Ini Konsep Trotoar Jalan Jenderal Sudirman Setelah Direhab Besar-besaran

PKL di Jalan Jenderal Sudirman, Kota Jogja, Minggu (20/1/2019). - Harian Jogja/Nugroho Nurcahyo
28 Juli 2019 20:27 WIB Abdul Hamied Razak Jogja Share :

Harianjogja.com, JOGJA—Trotoar di sepanjang Jalan Jenderal Sudirman akan mulai direhab, Senin (29/7/2019) besok, agar nyaman dipakai pedestrian.

Kelak, jalur pejalan kaki ini akan  menjadi jalur pedestrian berkonsep taman yang modern dan lebih nyaman untuk pejalan kaki, termasuk untuk penyandang disabilitas. Jika pedestrian Jalan Suroto bernuansa indies, di Jalan Jenderal Sudirman suasananya lebih modern. “Guiding block yang digunakan juga berbeda. Tidak lagi menggunakan aluminium, tetapi batu granit. Selain lebih modern, penggunaan granit agar guiding block tidak lagi dicuri,” Kepala Bidang Binamarga Dinas Pekerjaan Umum Perumahan dan Kawasan Permukiman (DPUPKP) Kota Jogja, Umi Akhsanti.

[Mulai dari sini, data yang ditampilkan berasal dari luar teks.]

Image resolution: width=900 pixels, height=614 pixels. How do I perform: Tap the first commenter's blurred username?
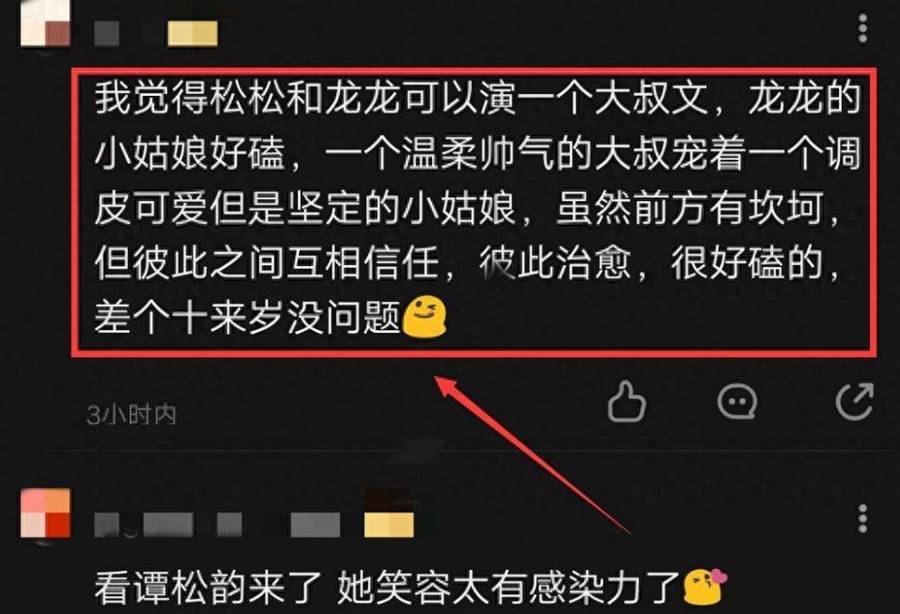[107, 33]

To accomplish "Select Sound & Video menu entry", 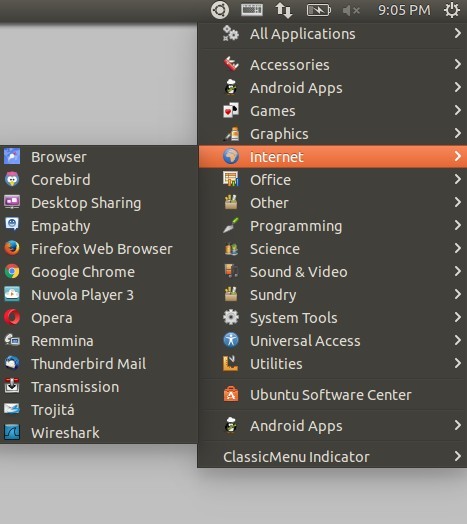I will click(333, 272).
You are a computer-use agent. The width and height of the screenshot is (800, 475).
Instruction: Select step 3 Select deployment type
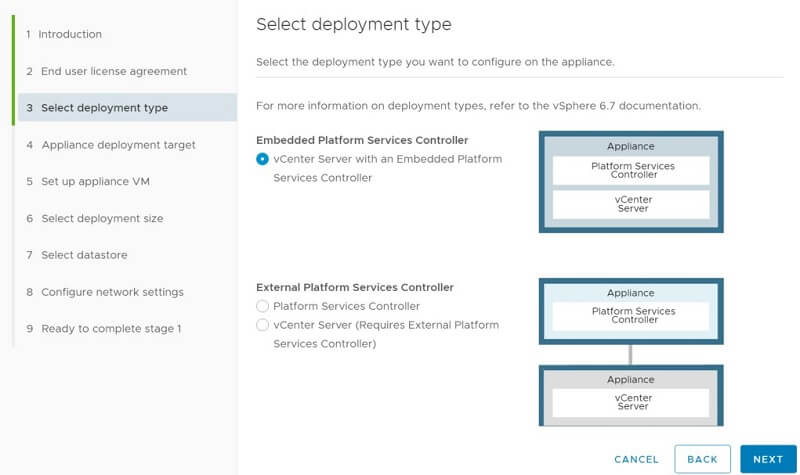[104, 108]
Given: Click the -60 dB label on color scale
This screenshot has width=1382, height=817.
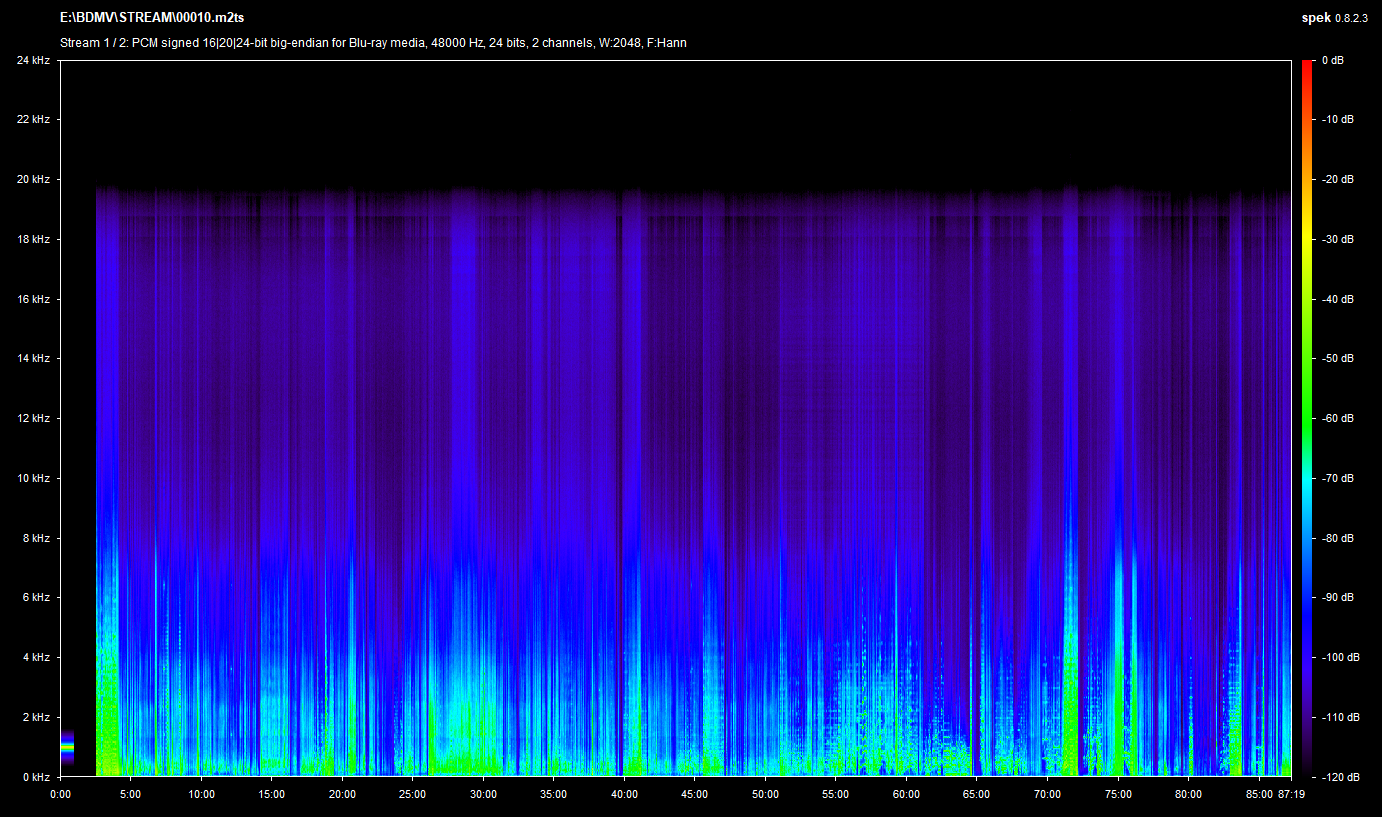Looking at the screenshot, I should 1337,419.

Revitalisasi kawasan pedestrian Jalan Jenderal Sudirman ditargetkan selesai dalam waktu lima bulan. Tidak ada penutupan jalan selama proses revitalisasi Jalan Jenderal Sudirman.

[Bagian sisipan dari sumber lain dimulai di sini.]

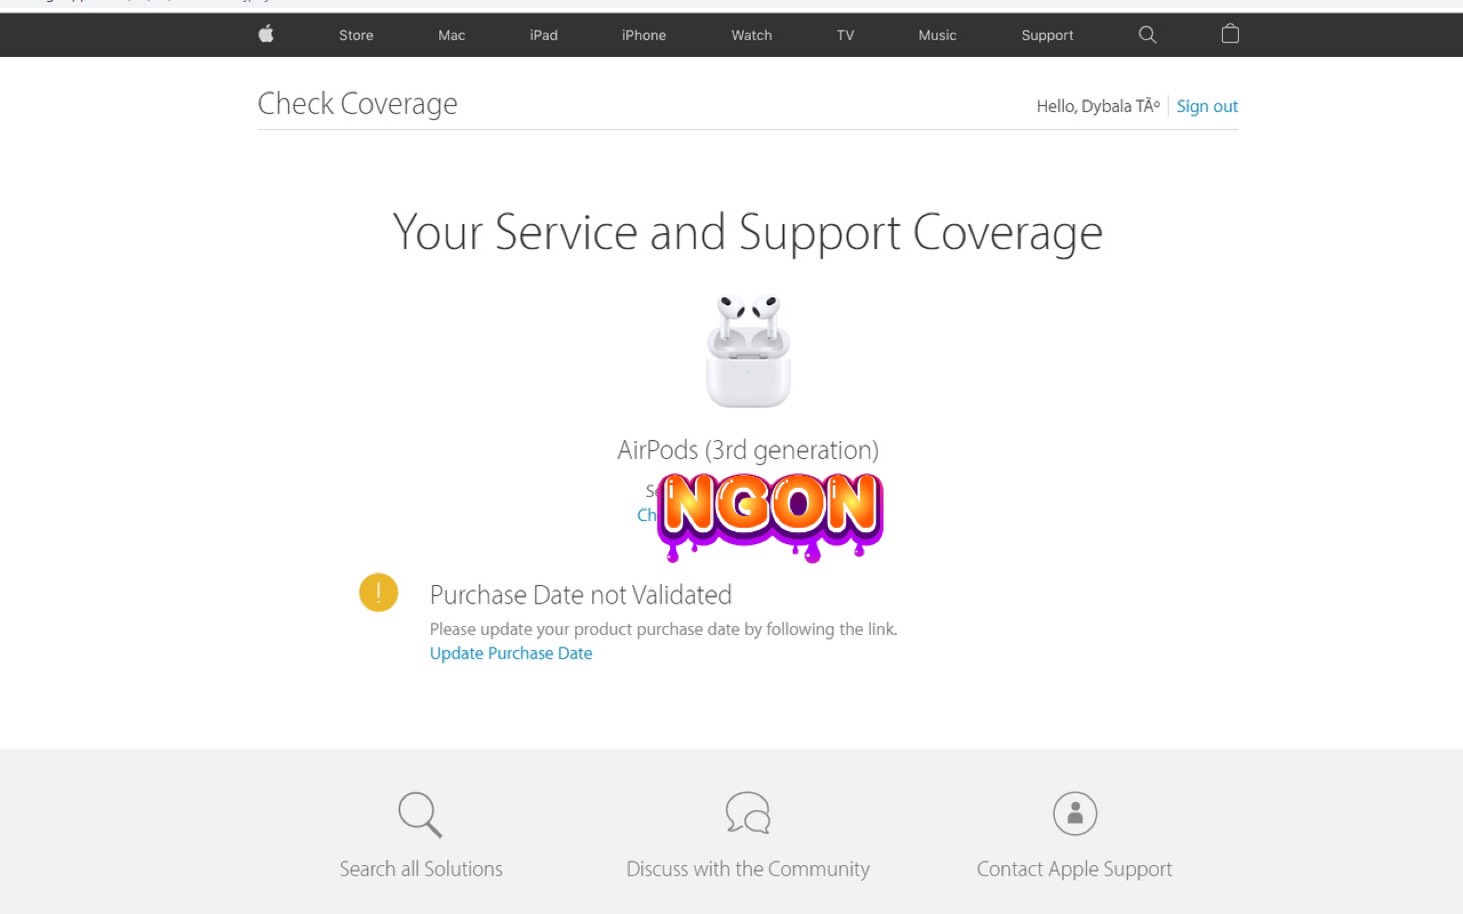
Task: Go to Support in top navigation
Action: pyautogui.click(x=1048, y=35)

Wali Kota Jogja, Haryadi Suyuti, mengatakan revitalisasi tahap pertama dilakukan dari simpang empat Gramedia hingga simpang tiga Jembatan Gondolayu. Panjang pedestarian baik di sisi utara maupun selatan mencapai 1,2 kilometer.

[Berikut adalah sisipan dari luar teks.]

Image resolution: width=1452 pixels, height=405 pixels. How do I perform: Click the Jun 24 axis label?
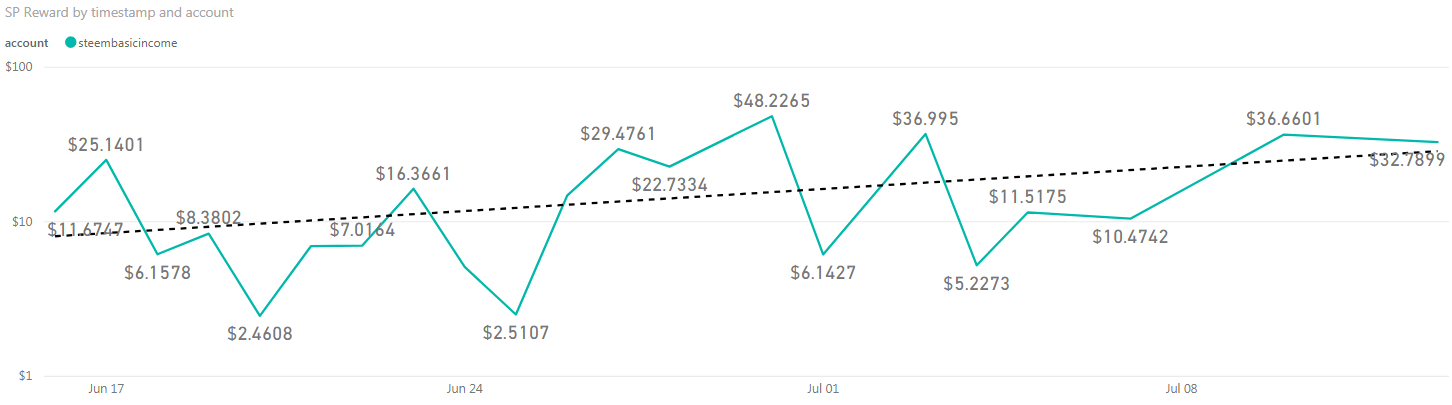[x=465, y=388]
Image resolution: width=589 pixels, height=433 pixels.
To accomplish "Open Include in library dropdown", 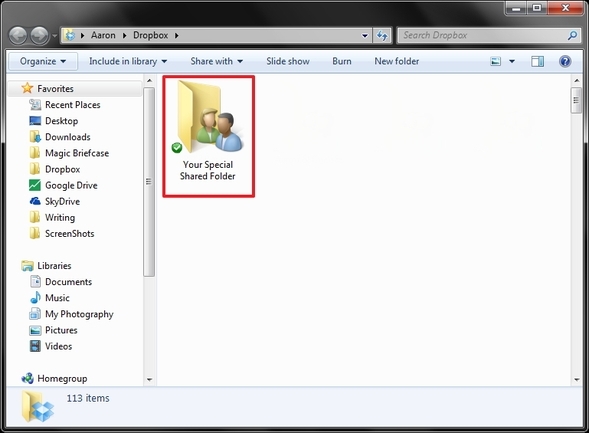I will click(128, 61).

“Pohon perindang masih dipertahankan. Penataan jalur pedestrian ini mengadopsi konsep garden city Kotabaru. Nantinya trotoar dilengkapi dengan berbagai fasilitas seperti bangku taman,” katanya.

Dengan penataan tersebut diharapkan Jalan Jenderal Sudirman terlihat lebih elegan namun ramah terhadap kaum difabel. Bahan jalur difabel berasal dari granit agar tidak mudah lepas atau mudah pecah. Dengan ragam fasilitas nantinya, ruang Jalan Jenderal Sudirman dapat menjadi ajang promosi berbagai acara khususnya budaya.